Fast forward to the end of February, the weekend before I was due to start working four days a week, I bought the car. It was a close call but everything fell into place. Phew! What a relief! But then – BOOM! Impostor syndrome reared its ugly head. I was 21, so, so, young – surely I was in way over my head – right? Wrong. I learned to take a deep breath and just do my best – and it was always enough. If I didn’t know something, I asked. I flourished and have continued to do so in the year I’ve been working there. But a few questions kept popping up, namely this ugly one, “Wow, you’re so young and you’ve landed your dream job! What’s next?”

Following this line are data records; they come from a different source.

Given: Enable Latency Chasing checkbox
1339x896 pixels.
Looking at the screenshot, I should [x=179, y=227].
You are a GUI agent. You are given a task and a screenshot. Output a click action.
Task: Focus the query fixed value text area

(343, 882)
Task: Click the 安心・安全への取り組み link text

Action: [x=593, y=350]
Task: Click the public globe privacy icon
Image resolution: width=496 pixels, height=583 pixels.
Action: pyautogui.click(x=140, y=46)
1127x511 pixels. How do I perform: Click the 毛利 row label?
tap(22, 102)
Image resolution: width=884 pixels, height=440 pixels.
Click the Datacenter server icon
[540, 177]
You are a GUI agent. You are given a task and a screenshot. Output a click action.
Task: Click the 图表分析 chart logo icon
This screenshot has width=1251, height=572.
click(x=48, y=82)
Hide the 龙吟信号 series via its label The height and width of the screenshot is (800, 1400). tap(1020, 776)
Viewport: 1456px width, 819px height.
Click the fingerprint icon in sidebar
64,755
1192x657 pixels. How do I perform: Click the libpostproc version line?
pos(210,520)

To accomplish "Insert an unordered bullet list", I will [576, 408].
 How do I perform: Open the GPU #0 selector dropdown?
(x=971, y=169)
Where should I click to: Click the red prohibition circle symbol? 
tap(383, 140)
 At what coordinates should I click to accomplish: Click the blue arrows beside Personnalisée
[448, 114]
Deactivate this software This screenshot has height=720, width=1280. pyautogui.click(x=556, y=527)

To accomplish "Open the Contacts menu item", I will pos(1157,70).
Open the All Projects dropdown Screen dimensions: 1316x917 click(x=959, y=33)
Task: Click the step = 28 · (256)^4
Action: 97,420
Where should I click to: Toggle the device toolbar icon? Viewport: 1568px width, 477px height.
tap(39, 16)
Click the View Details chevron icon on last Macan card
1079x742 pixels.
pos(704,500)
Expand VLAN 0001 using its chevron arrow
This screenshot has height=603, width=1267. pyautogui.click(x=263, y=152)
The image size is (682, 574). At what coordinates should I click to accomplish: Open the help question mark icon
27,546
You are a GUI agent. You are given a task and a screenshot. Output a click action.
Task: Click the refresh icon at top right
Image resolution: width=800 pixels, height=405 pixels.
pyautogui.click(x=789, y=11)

What was next? I didn’t really know, and at that point I didn’t want to think about it just yet. I wanted to ENJOY the job I’d been working towards my whole life. And so I did, but that nagging little voice didn’t give up. So I started thinking, and planning, and over thinking, and worrying, and then not thinking, and not planning, but STILL worrying. All I knew was that I was very passionate about Education and Conservation, believing that both go hand in hand, and that education could help reduce global human-wildlife conflict. Then I got a shake-up in July. A friend of the family was planning another conservation trip to Africa. Africa was once again was calling my name, just like it always had been ever since I was a little child. And this time, I couldn’t ignore it.

Fast forward to now, January 2020. I am planning a conservation trip to Africa, I am applying to be made part-time permanent at work, and I am now the Coordinator of our School Holiday Program (oh boy, when I got asked to do that the Impostor Syndrome raised its ugly head again. My thought process was something like this, “BUT I AM ONLY 22! I AM ONLY CASUAL! I AM THE YOUNGEST BY 10 YEARS IN MY DEPARTMENT (THE OLDEST IS 30 YEARS OLDER THAN ME) AND I WILL BE ROSTERING EVERYONE FOR THE WEEKS THE PROGRAM RUNS?!” Once again I told it to shush and instead said, “Wow! Yep! Sounds Great! I’d love to!”).

What I have learned is that just because I am young, that doesn’t mean I am any less valid or capable. Yes, sometimes I feel out of my depth but we all have to start somewhere; and if we are humble enough to ask for help, and bold enough to face our challenges, nothing can stop us. I have also learned that we have been given passions and dreams for a reason, and that if we follow them and work hard, SOMEHOW everything will just fall into place.

I wonder what the stars look like over Africa.

For more of Ella, follow @ellaswildlife on Instagram


  • Ben Porchuk

    Nicely written. You have the right attitude. That’s an important part. I’m 25 years into my career and staying positive and being open to adapting has been the key. Keep it up Ella.

  • Jasmin

    This was so inspiring to read and I can relate, so much.
    I am 23, working on my Masters degree and I often think (and worry about and panic): “Who will hire me? I have like zero experience and I am so unqualified!” Which recently occured to me, is not true.
    It took me a long, long time to acknowledge that I might be capable of doing things and have skills to offer. And I have to remind myself time and time again, because my brain returns to: “But who am I kidding, I can’t do anything useful.”
    I think it’s impressive how you dealt with your Impostor Syndrome at your age. We are allowed to be more confident in ourselves, we need to be, to make our way in this world.
    Thank you so much for sharing and enjoy Africa!